At its southern margin along the Hoher Bogen mountain, the Tepl-Barrandian (Bohemian massif, Central Europe) is made up of a 1- to 4-km wide belt of amphibolites. An upper amphibolite/lower granulite facies Variscan metamorphism has brought forth coarse-grained, weakly foliated rocks with hbl+pl&#45cpx&#45opx&#45grt parageneses. Since the beginning of this century, these rocks, together with fine-grained or mylonitized amphibolites, have been regarded as metamorphic gabbros (gabbro amphibolites) of the Neukirchen-Kdyne igneous complex. Relics of magmatic textures, however, cannot be found anywhere. The amphibolites are therefore reinterpreted as metamorphic basalts. The Hoher Bogen amphibolites (HBA) derive from N-type MORB. The most primitive samples have Mg#s between 60 and 65. Locally occurring (garnet-)hornblendites and leucodioritic mobilisates are the products of partial melting of amphibolites during the Variscan metamorphism and do not belong to the primary magmatic rock association.

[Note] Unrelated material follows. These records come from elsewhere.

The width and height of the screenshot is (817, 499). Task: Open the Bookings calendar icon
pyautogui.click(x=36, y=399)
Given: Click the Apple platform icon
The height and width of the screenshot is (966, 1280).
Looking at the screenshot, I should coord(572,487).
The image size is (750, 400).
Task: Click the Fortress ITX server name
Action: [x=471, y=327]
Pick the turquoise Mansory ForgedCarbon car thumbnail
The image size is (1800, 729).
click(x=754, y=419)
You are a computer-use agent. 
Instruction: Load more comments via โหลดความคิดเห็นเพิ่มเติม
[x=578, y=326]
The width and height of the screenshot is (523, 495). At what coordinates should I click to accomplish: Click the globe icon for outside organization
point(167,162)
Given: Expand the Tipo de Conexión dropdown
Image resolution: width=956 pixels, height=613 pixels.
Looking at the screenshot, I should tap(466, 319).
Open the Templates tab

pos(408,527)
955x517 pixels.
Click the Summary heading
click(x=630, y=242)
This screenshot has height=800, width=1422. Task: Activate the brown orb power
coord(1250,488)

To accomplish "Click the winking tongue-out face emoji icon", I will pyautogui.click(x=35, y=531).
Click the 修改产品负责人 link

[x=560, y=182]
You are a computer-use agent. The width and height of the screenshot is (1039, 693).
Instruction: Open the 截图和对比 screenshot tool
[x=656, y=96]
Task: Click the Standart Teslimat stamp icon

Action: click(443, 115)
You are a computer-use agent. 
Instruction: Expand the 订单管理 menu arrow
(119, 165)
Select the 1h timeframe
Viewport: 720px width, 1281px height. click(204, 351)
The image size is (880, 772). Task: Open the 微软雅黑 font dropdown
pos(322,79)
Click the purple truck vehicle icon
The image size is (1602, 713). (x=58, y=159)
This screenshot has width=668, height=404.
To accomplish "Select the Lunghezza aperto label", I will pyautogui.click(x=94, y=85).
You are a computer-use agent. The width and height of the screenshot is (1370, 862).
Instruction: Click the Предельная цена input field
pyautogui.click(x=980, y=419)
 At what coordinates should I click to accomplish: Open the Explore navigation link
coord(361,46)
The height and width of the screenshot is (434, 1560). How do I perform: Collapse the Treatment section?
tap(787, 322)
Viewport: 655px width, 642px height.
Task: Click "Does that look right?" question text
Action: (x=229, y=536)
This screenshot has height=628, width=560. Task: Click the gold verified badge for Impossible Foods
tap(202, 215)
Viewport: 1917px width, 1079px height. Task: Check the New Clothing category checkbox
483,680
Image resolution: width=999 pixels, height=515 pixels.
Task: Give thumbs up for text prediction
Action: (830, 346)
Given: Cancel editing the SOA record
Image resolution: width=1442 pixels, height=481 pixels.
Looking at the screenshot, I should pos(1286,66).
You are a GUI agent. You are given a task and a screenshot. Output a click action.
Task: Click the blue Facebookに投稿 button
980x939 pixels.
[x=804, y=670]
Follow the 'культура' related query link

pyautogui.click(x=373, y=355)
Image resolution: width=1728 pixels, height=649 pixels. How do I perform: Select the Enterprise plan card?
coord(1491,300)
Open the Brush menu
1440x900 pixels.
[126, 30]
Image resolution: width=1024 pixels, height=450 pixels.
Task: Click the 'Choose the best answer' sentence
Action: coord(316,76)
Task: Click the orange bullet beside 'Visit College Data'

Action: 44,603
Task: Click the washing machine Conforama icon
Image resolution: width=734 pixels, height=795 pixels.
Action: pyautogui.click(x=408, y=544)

Ultramafic rocks are tectonically emplaced between the HBA belt and the metapelitic rocks of the Moldanubian. At the very least, the metapyroxenites among them seem to have a cumulus origin. Together with the ultramafic rocks, the HBA belt may be regarded as a metaophiolite, comparable to the Marinsk Lazne complex. The reinterpretation of the former "gabbro amphibolites" as a metaophiolite has consequences for the geology of the Tepl-Barrandian: the size of the Neukirchen-Kdyne igneous complex is reduced. The HBA belt is a piece of oceanic crust which is possibly younger than the Precambrian metasedimentary/metavolcanic country rock of the Neukirchen-Kdyne igneous complex.